*Exercise aim*.
Below are the entries; set down each of them exactly.

*Entries shown*.
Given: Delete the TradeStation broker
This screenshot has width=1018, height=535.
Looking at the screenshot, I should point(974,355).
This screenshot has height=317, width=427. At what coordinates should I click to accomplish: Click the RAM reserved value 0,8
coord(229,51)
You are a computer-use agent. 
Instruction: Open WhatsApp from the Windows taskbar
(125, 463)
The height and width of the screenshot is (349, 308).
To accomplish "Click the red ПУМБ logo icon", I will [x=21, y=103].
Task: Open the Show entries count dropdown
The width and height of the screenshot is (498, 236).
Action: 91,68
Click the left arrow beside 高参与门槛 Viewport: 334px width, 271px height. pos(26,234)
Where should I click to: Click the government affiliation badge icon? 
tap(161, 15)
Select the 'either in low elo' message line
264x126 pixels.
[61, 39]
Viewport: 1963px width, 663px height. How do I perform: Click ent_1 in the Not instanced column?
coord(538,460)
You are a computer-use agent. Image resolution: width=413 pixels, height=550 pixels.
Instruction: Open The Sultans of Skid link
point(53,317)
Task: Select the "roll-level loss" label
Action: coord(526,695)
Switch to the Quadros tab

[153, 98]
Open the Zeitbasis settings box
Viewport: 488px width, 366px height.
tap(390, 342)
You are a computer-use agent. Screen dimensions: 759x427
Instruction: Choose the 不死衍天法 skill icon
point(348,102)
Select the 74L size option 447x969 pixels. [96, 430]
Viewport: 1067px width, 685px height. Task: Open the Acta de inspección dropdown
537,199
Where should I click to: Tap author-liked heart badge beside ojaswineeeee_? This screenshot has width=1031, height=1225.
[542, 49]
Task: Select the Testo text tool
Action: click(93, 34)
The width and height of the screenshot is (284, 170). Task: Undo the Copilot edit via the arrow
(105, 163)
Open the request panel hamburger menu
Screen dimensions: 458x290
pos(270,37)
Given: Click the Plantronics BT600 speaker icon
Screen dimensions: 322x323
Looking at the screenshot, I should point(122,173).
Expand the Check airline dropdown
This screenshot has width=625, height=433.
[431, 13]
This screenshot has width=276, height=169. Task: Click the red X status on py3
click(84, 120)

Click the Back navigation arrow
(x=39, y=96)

*Exercise answer*.
Given: Delete the TradeStation broker
This screenshot has width=1018, height=535.
Looking at the screenshot, I should point(974,355).
This screenshot has height=317, width=427. At what coordinates should I click to accomplish: Click the RAM reserved value 0,8
coord(229,51)
You are a computer-use agent. 
Instruction: Open WhatsApp from the Windows taskbar
(125, 463)
The height and width of the screenshot is (349, 308).
To accomplish "Click the red ПУМБ logo icon", I will [x=21, y=103].
Task: Open the Show entries count dropdown
The width and height of the screenshot is (498, 236).
Action: 91,68
Click the left arrow beside 高参与门槛 Viewport: 334px width, 271px height. pos(26,234)
Where should I click to: Click the government affiliation badge icon? 
tap(161, 15)
Select the 'either in low elo' message line
264x126 pixels.
[61, 39]
Viewport: 1963px width, 663px height. How do I perform: Click ent_1 in the Not instanced column?
coord(538,460)
You are a computer-use agent. Image resolution: width=413 pixels, height=550 pixels.
Instruction: Open The Sultans of Skid link
point(53,317)
Task: Select the "roll-level loss" label
Action: coord(526,695)
Switch to the Quadros tab

[153, 98]
Open the Zeitbasis settings box
Viewport: 488px width, 366px height.
tap(390, 342)
You are a computer-use agent. Screen dimensions: 759x427
Instruction: Choose the 不死衍天法 skill icon
point(348,102)
Select the 74L size option 447x969 pixels. [96, 430]
Viewport: 1067px width, 685px height. Task: Open the Acta de inspección dropdown
537,199
Where should I click to: Tap author-liked heart badge beside ojaswineeeee_? This screenshot has width=1031, height=1225.
[542, 49]
Task: Select the Testo text tool
Action: click(93, 34)
The width and height of the screenshot is (284, 170). Task: Undo the Copilot edit via the arrow
(105, 163)
Open the request panel hamburger menu
Screen dimensions: 458x290
pos(270,37)
Given: Click the Plantronics BT600 speaker icon
Screen dimensions: 322x323
Looking at the screenshot, I should point(122,173).
Expand the Check airline dropdown
This screenshot has width=625, height=433.
[431, 13]
This screenshot has width=276, height=169. Task: Click the red X status on py3
click(84, 120)

Click the Back navigation arrow
(x=39, y=96)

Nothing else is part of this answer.